Sex is more difficult to read in works that, at first, seem like pin-ups of simple architectural plans. Etienne Descloux’s drawings, DR01 – DR07, could be mistaken for banal axonometric studies of small pavilions, but he drew these dark room studies as portraits of his friends with whom he collaborated–a gesture that renders the client-architect relationship more intimate and erotic. Another axonometric diagram for a speculative bathhouse to accommodate gender-neutral patrons called S H U Í, accompanies a video used to pitch it to investors. The video subverts the derivative hetero-normative narrative common in advertising for luxury condos, in which straight, white couples gaze out from their new 40th-floor balcony at the city below. S H U Í Bathhouse User 1: Ylang Ylang, by Jon Wang and Sean Roland, instead, presents a gender non-specific Geisha wandering a city at night and into/out of staged wellness environments.

It’s a bit of a myth that Grindr and other dating apps are the first technologically disruptive forces for cruising. Emergent technologies have been creatively co-opted for sexual functions for years. These “hacks” and innovations are evident in the show, if not explicitly stated. A vintage French Minitel machine is installed in Cruising Pavilion’s entry in an incoherent timeline of cruising communications. France’s telephone modem-driven computer device launched in the 1980s was the site of gay chat rooms and two-way communication. Diller Scofidio + Renfro offer a conceptual predecessor to GPS-driven cruising in their Blur & Blush book printed to document their Blur building, a pavilion in the 2002 Swiss EXPO cloaked in a mass of fog. The “Blush” portion of the project was never realized, but the architects proposed that visitors wear coats outfitted with electronic lighting and vibrating sensors that responded, algorithmically, to the proximity of others who had given similar answers to a questionnaire. The architects thus engineer connection between strangers in an obscured environment not unlike cruising grounds. Andrés Jaque’s Intimate Strangers documentary picks up the torch and traces the rise of Grindr from its early days in 2009 as “Near Buddy Finder” to its present platform where users have splintered into hyper-specific “tribes” of interest and identity in an app now crowded with advertising. Visitors can watch it on a laptop on an inflatable mattress, one more nod to the raw interior spaces of dark rooms. Nearby, Prem Sahib and Mark Blower document similar spaces in a series of photographs of Chariots, a London gay bathhouse that was closed and demolished to make way for a 30-storey luxury hotel, a common tale in rapidly gentrifying neighborhoods like the city’s newly tony Shoreditch neighborhood.

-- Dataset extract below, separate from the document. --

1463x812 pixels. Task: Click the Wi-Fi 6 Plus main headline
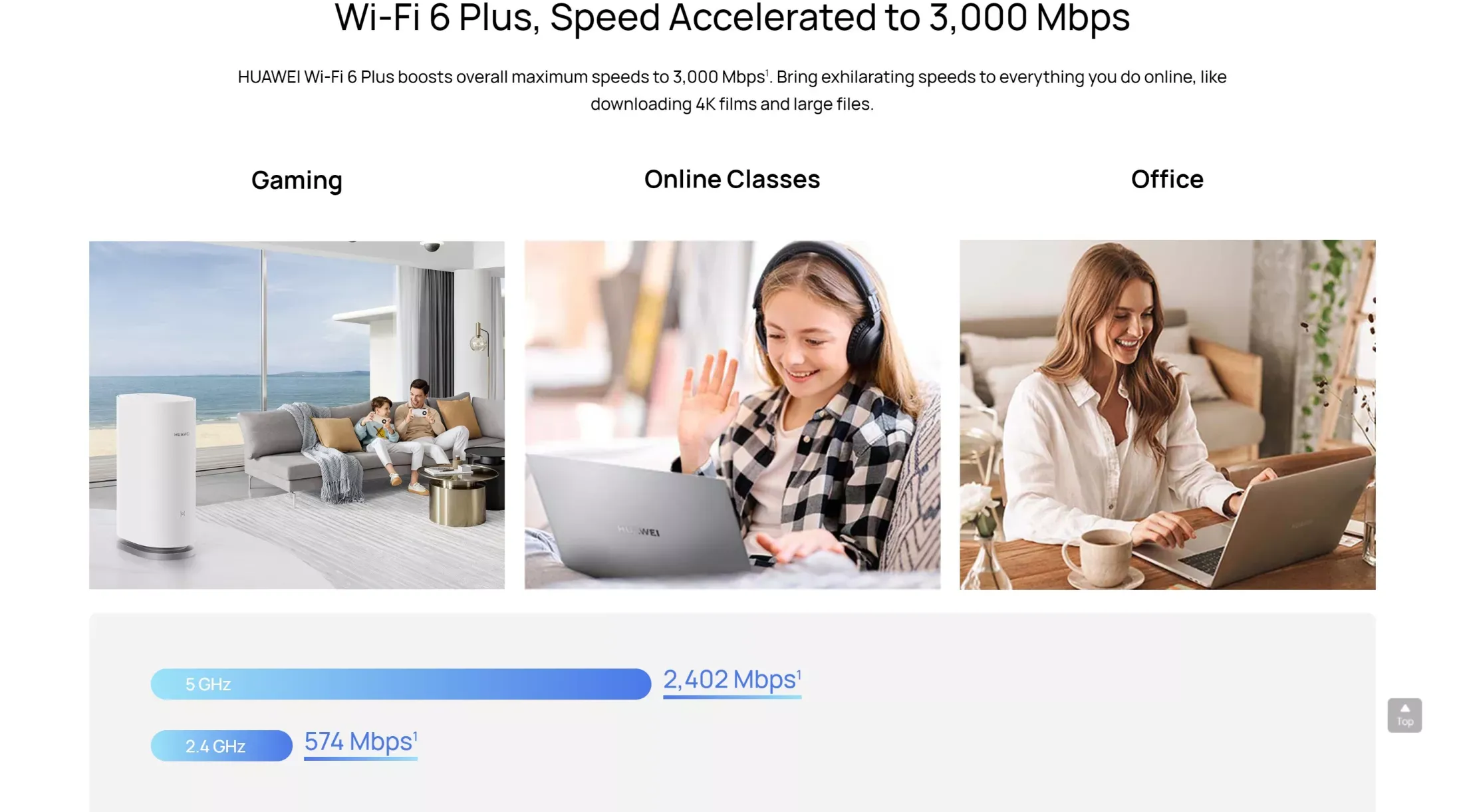(x=732, y=17)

It turns out that both the digital space of Grindr and the urban spaces of historically queer neighborhoods are both becoming highly commercialized, perhaps at the expense of a community who can no longer afford, but will always find, its freespace. Aestheticizing the cruising experience, as the curators have done with their dark room-inspired installation, risks a similar commodification. But Cruising Pavilion’s mirage-like appearance at this year’s Biennale would have had less public visibility under white fluorescent lights, and its presence filled a void at the official exhibition that, surprisingly, lacked explorations of queer space. Where the project drifts next is unclear, but let’s hope it brings more people into the dark.